[Data for this exercise]:
# # #

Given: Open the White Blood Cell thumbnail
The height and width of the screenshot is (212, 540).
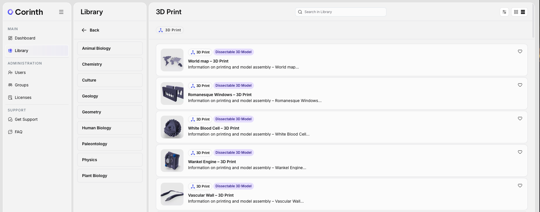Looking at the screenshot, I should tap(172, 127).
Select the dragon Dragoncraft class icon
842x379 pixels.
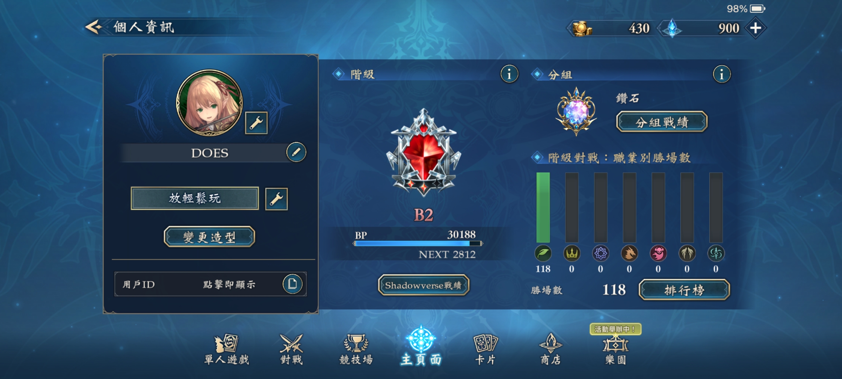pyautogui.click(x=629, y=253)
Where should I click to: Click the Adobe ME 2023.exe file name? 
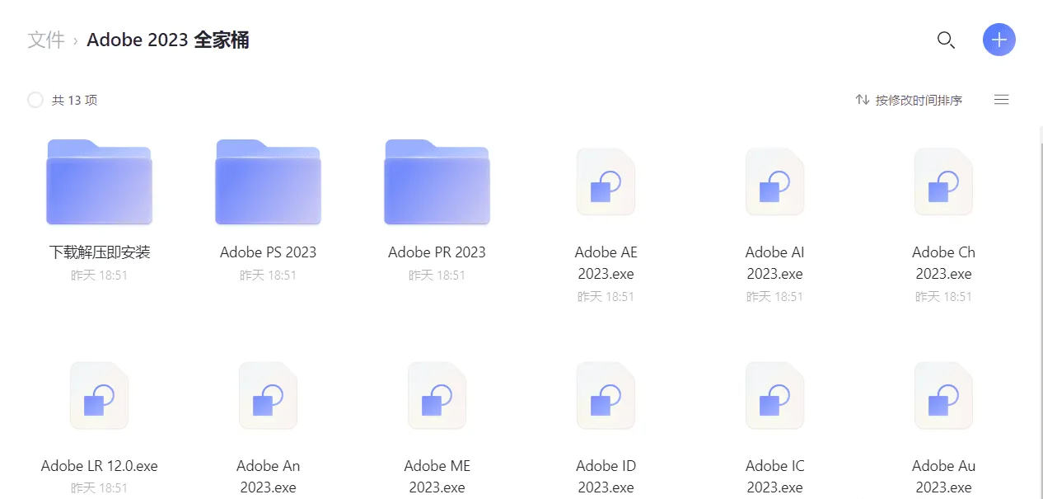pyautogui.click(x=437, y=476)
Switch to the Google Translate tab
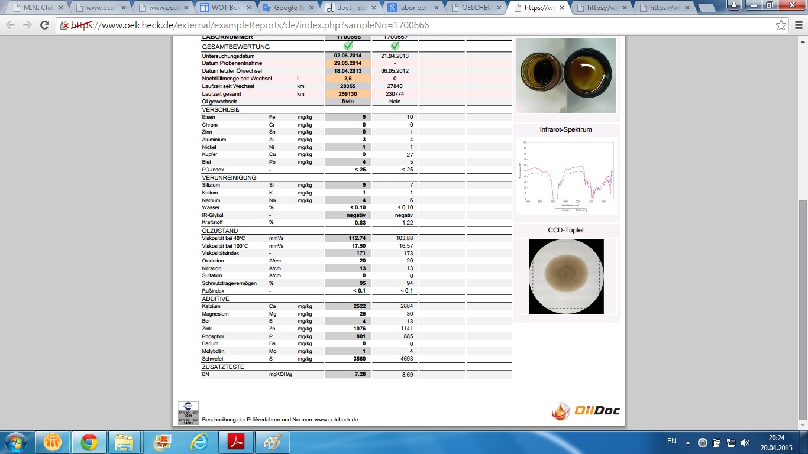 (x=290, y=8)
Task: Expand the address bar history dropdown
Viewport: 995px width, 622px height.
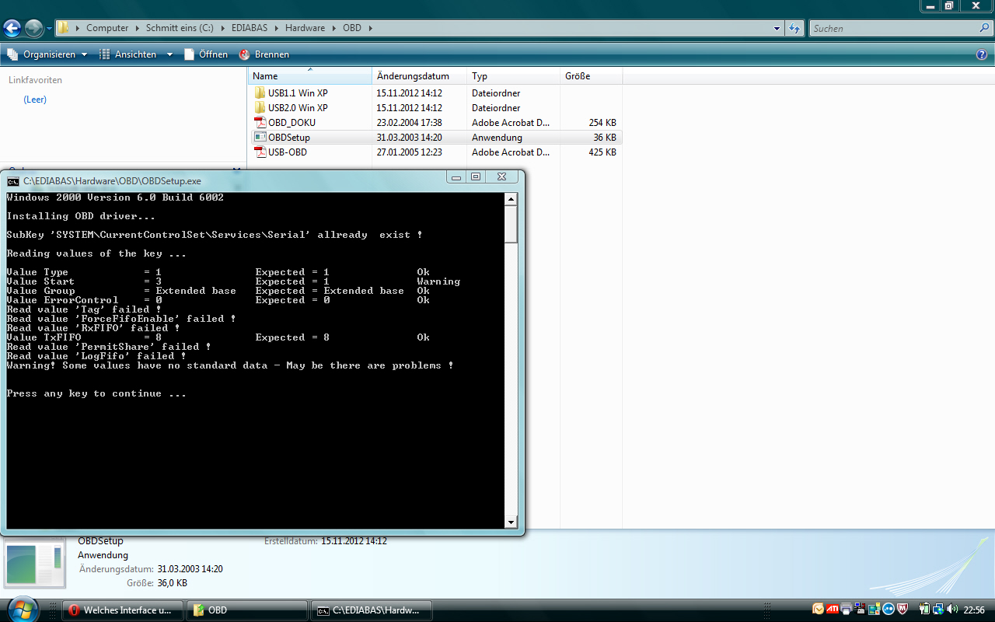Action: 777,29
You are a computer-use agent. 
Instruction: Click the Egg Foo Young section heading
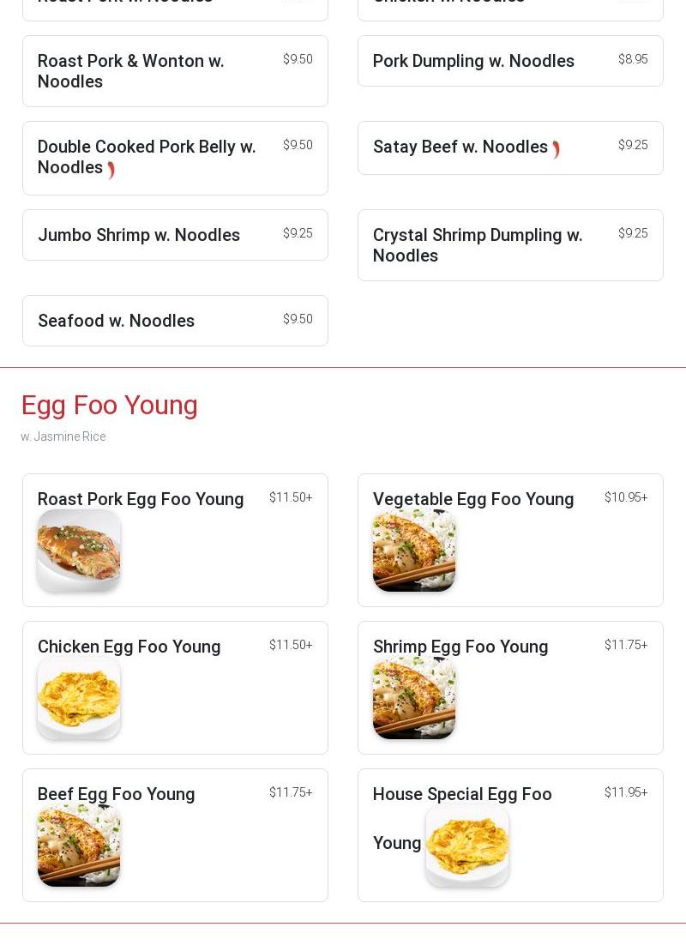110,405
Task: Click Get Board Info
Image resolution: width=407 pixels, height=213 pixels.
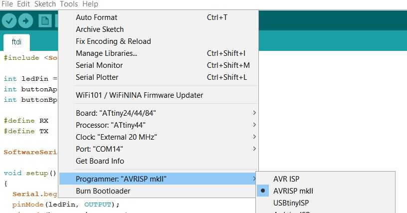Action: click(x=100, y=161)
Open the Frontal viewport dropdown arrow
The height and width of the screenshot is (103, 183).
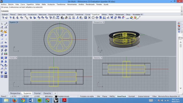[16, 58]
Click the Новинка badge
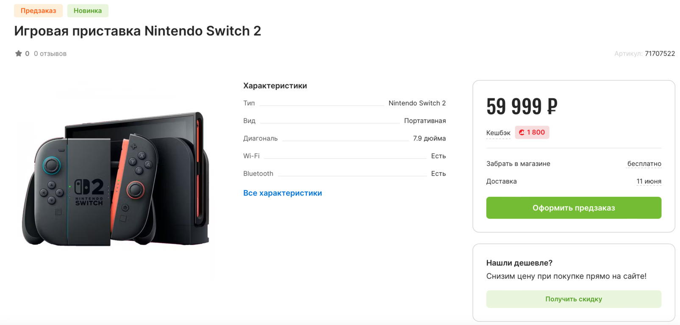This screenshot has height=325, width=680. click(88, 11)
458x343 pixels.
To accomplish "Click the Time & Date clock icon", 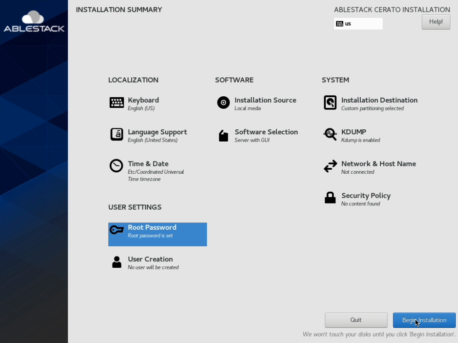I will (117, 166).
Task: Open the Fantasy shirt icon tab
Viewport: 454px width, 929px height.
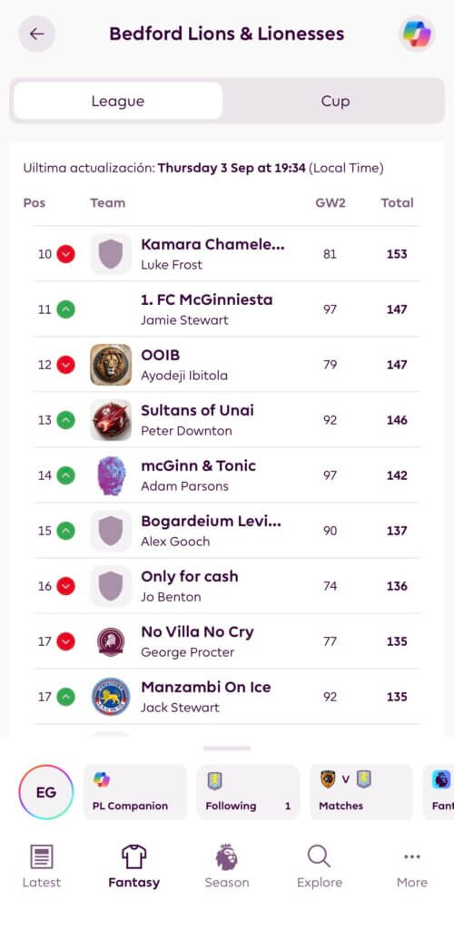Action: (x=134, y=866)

# # #

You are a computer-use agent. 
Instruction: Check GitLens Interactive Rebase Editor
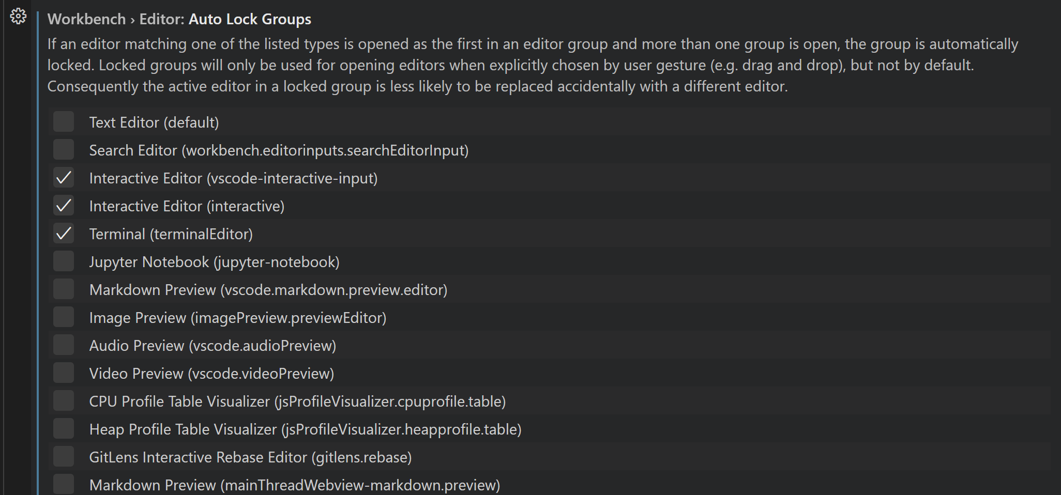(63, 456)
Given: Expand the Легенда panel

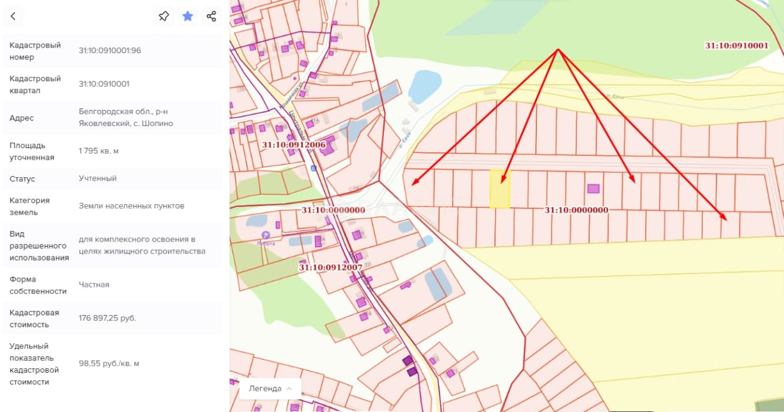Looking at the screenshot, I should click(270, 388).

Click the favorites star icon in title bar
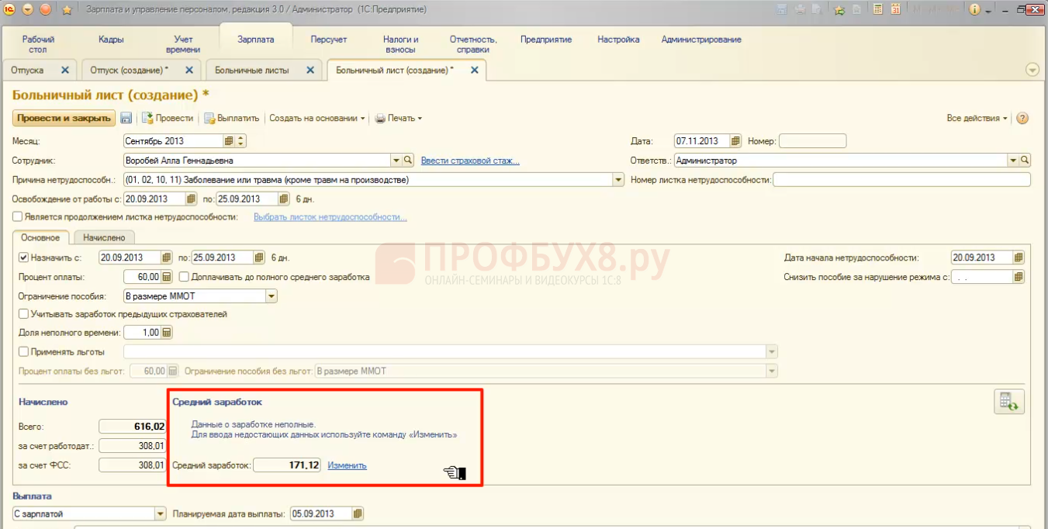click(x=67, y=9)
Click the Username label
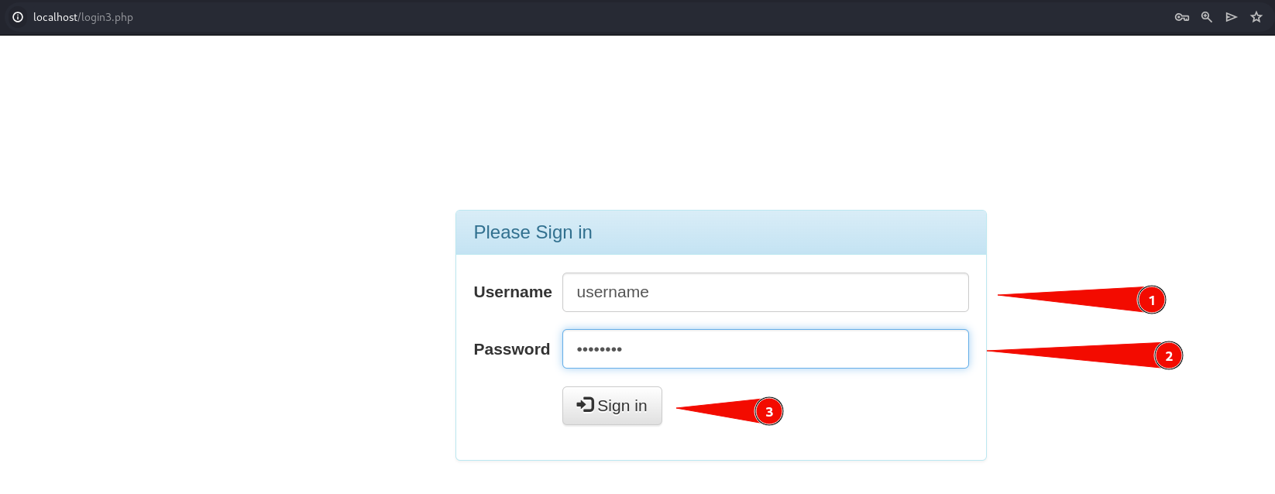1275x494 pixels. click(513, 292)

# # #

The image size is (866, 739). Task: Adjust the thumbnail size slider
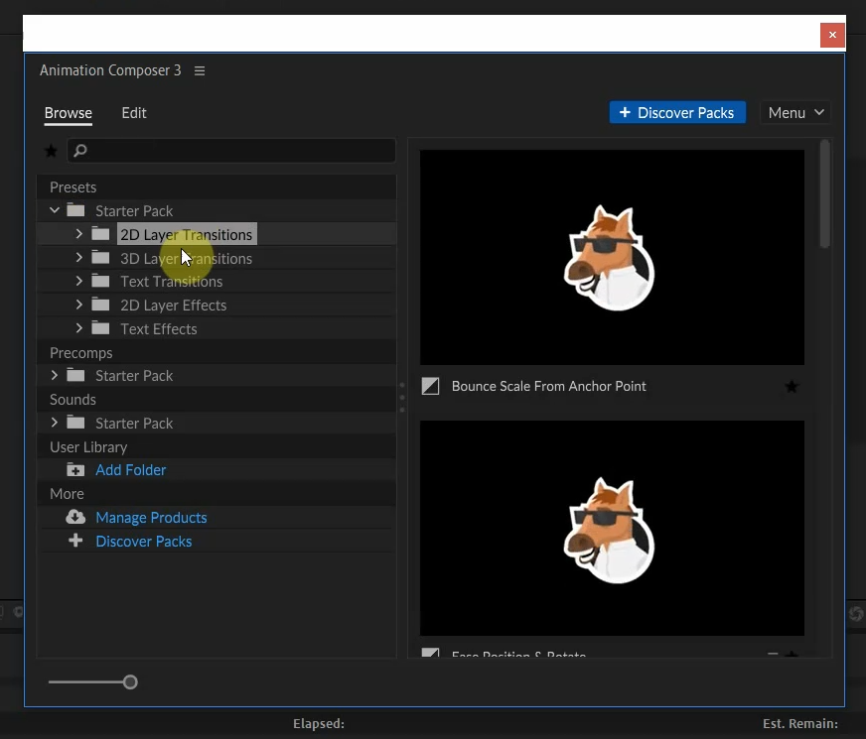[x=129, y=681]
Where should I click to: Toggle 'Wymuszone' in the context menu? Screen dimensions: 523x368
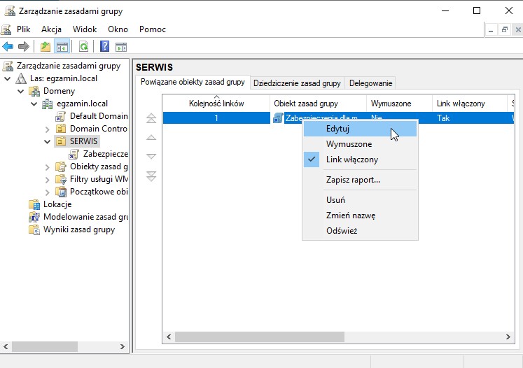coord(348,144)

# # #

[What you are asked to do]:
Copy only this from above: the line containing "842x379 pixels.", the line containing "Task: Expand the address bar history dropdown", and all lines between, printed exactly. Leave out the pictures.

[Response area]:
842x379 pixels.
pyautogui.click(x=629, y=253)
Where should I click to: Click the Adobe ME 2023.exe file name? 
pyautogui.click(x=437, y=476)
Switch to the Google Translate tab
 (x=290, y=8)
Task: Expand the address bar history dropdown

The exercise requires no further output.